PhD-founder-led team with an explicit research-and-development service line alongside standard client delivery.. Minimum engagement starts at $15K. Works best with clients in Finance, Healthcare, Technology/SaaS.
Decision matrix: InData Labs vs AI Superior
| Your situation | Recommended choice |
|---|---|
| You need full-ownership delivery on a defined project scope | InData Labs |
| You need a large dedicated team for an ongoing programme | Check each company's engagement model |
| Your budget is at the lower end | AI Superior |
| You need specialist depth in a specific vertical | InData Labs |
| You need staff augmentation or team extension | Neither; consider alternatives that offer staff aug |
| You need consulting before committing to a build | InData Labs |
Use case fit: InData Labs vs AI Superior
| Use case | InData Labs fit | AI Superior fit | Winner |
|---|---|---|---|
| Building a fintech risk-scoring or fraud model with a specialist data-science team | Strong | Limited | InData Labs |
| Standing up a healthcare predictive-analytics pilot with a boutique partner | Strong | Limited | InData Labs |
| A single well-scoped computer-vision or NLP proof of concept for an EU-based SMB | Strong | Strong | Both equally |
| Explainable-AI work for a regulated finance or healthcare use case | Limited | Strong | AI Superior |
| Fixed-price build | Limited | Limited | Both equally |
| Staff augmentation | Limited | Limited | Both equally |
Verdict: InData Labs vs AI Superior
InData Labs (4.5/5) is the stronger overall choice for most Machine Learning Development projects. Dedicated in-house R&D center focused specifically on data science and AI rather than broad software outsourcing.. It is best for fintech, healthcare, and SaaS companies wanting a specialist data-science boutique rather than a generalist software vendor..
AI Superior (4.3/5) is the better choice when small and mid-size companies in the EU that want research-grade ML expertise without enterprise-scale minimums or pricing.. If your situation matches those criteria, AI Superior is a competitive option.
Related comparisons
InData Labs vs AI Superior FAQ
Is InData Labs better than AI Superior?
InData Labs (4.5/5) scores higher overall, but "better" depends on your use case. InData Labs is better for fintech, healthcare, and SaaS companies wanting a specialist data-science boutique rather than a generalist software vendor.. AI Superior is better for small and mid-size companies in the EU that want research-grade ML expertise without enterprise-scale minimums or pricing..

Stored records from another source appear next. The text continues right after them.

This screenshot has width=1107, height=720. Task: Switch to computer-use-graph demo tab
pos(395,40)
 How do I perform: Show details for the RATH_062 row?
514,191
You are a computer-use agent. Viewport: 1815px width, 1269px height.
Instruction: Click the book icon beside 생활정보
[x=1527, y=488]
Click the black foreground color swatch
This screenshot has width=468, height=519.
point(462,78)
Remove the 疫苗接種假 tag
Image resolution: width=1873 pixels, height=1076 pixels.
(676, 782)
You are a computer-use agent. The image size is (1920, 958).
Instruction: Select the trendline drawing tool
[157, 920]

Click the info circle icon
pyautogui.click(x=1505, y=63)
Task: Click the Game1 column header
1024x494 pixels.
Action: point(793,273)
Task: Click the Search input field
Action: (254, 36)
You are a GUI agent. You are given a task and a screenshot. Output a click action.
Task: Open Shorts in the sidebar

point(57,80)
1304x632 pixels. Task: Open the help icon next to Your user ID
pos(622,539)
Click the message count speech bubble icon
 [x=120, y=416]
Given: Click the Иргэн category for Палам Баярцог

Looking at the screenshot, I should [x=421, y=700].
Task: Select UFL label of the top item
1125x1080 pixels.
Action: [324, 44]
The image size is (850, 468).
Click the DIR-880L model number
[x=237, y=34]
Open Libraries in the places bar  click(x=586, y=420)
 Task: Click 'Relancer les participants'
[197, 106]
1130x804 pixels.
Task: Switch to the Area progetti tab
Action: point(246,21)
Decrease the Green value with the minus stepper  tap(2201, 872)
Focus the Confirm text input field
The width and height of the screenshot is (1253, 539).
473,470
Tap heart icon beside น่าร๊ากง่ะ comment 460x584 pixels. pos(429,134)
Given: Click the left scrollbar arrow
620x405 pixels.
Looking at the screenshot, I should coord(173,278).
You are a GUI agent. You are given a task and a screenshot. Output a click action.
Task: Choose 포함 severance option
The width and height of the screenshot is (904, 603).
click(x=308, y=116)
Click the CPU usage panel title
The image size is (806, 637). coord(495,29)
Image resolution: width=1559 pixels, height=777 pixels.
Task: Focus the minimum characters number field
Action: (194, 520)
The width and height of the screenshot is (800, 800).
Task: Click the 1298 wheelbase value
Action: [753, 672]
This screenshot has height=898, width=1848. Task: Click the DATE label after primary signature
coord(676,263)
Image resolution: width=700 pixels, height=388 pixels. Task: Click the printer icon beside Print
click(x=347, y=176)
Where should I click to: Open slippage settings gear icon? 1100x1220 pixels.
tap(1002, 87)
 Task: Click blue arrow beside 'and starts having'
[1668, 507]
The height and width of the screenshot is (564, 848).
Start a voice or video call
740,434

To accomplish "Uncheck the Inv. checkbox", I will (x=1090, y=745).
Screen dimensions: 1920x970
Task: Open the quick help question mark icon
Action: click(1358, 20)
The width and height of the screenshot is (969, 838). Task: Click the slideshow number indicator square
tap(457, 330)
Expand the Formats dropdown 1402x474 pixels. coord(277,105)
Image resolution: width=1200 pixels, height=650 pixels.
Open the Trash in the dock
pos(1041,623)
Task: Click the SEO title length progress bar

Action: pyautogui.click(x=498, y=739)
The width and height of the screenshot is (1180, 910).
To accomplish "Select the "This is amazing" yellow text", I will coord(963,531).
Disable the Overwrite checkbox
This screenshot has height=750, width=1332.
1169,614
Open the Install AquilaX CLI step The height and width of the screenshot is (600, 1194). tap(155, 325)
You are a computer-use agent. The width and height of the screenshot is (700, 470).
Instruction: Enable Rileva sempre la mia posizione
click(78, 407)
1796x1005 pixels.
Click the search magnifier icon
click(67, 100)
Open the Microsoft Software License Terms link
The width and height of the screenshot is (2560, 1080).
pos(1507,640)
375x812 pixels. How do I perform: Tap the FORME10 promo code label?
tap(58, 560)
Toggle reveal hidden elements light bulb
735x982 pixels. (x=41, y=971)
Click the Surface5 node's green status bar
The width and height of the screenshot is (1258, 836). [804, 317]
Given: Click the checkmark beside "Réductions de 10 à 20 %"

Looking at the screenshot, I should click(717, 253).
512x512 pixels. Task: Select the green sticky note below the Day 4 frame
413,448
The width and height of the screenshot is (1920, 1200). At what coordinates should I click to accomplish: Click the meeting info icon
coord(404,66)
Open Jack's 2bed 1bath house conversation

How do InData Labs and AI Superior differ in pricing?
InData Labs uses fixed project and time & material pricing with a minimum engagement of $20K. AI Superior uses fixed project and consulting retainer pricing with a minimum engagement of $15K. Neither firm publishes a full rate card; a discovery call is required for project-specific quotes.
Which is better for enterprise: InData Labs or AI Superior?
InData Labs is the larger team and typically the better enterprise-scale choice. For very large programmes, verify team size and compliance coverage directly with each agency before shortlisting.
What are the main differences between InData Labs and AI Superior?
InData Labs's primary differentiator is: dedicated in-house r&d center focused specifically on data science and ai rather than broad software outsourcing.. AI Superior's primary differentiator is: phd-founder-led team with an explicit research-and-development service line alongside standard client delivery.. They also differ in team size (51–200 vs 11–50), minimum engagement ($20K vs $15K), and primary industries served (FinTech, Healthcare vs Finance, Healthcare).
Last reviewed: July 2026. Verify all details directly with each agency before making a decision.